On the second question, related to possible cooperation between the Russian attackers and the campaign they were determined to help, the Mueller report also noted Trump's political operation "expected it would benefit electorally from information stolen and released through Russian efforts."

What's more, the Republican campaign "showed interest in WikiLeaks' releases of documents and welcomed their potential to damage" Hillary Clinton.

And while there's no shortage of redactions in relevant parts of the Mueller report, it leaves little doubt that there were extensive connections between Russians and Trump insiders, including former campaign chairman Paul Manafort's briefings with Konstantin Kilimnik, whom "the FBI assesses to have ties to Russian intelligence."

The report added that while the connections between Moscow and Trump's campaign didn't rise to the level of criminal misconduct, the investigation did identify "numerous links between individuals with ties to the Russian government and individuals associated with the Trump campaign."

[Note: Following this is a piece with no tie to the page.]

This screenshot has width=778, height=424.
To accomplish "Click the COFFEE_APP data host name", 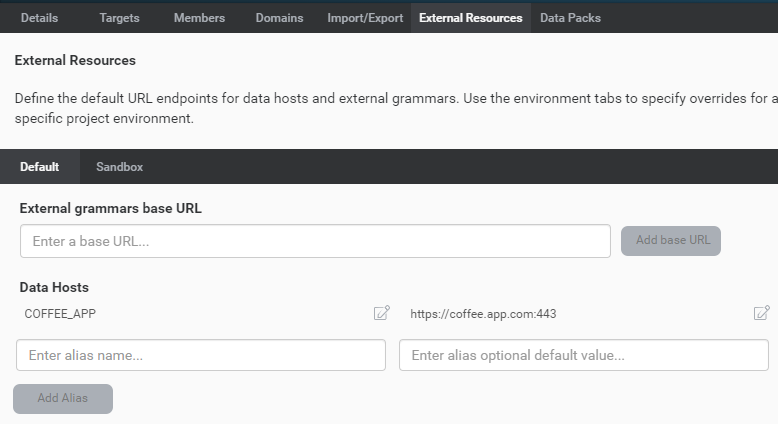I will click(60, 314).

But perhaps the most striking aspect of the report, at least for me, are the elements referred to in the aforementioned Associated Press excerpt. For all of Attorney General Bill Barr's talk this morning about White House "cooperation' with the investigation, there can be little doubt that Trump personally and directly took repeated steps to undermine the probe while it was ongoing -- and not just by refusing to sit down for an interview.

It's obviously a tough thing to summarize in a blog post -- I'm going to hope you'll watch tonight's show -- but the case for obstruction is remarkably strong.

"[T]he investigation established that several individuals affiliated with the Trump Campaign lied to the Office, and to Congress, about their interactions with Russian-affiliated individuals and related matters," the Mueller report noted. "Those lies materially impaired the investigation of Russian election interference."

The president personally made "non-public efforts to control" the special counsel probe," the report added, and engaged in efforts "in both public and private to encourage witnesses not to cooperate with the investigation."

It went to say, "[I]f we had confidence after a thorough investigation of the facts that the president clearly did not commit obstruction of justice, we would so state." They made no such statement, Trump's hysteria about "no obstruction" notwithstanding.

In fact, reading the document, it seemed at times that the president would face even more serious legal jeopardy if only members of his team did more to follow his instructions: "The president's efforts to influence the investigation were mostly unsuccessful, but that is largely because the persons who surrounded the president declined to carry out orders or accede to his requests."

Those requests included Trump's efforts to, among other things, fire Mueller before the investigation's end.

These two paragraphs are personal favorites, highlighting a conversation between the president and then-White House Counsel Don McGahn.

The President also asked McGahn in the meeting why he had told Special Counsel's Office investigators that the President had told him to have the Special Counsel removed. McGahn responded that he had to and that his conversations with the President were not protected by attorney-client privilege. The President then asked, "What-about these notes? Why do you take notes? Lawyers don 't take note s. I never had a lawyer who took notes ."McGahn responded that he keeps notes because he is a "real lawyer " and explained that notes create a record and are not a bad thing. The President said, "I've had a lot of great lawyers, like Roy Cohn. He did not take notes."

On more than one occasion, the Mueller report added that the investigators' findings would've been more complete, were it not for all of the lying and deletions of relevant messages.

It's probably safe to say I could get a couple hundred blog posts out of the Mueller report, but for now, I'll just say this: if Donald Trump thinks this document is good news, he's fooled himself into believing complete nonsense.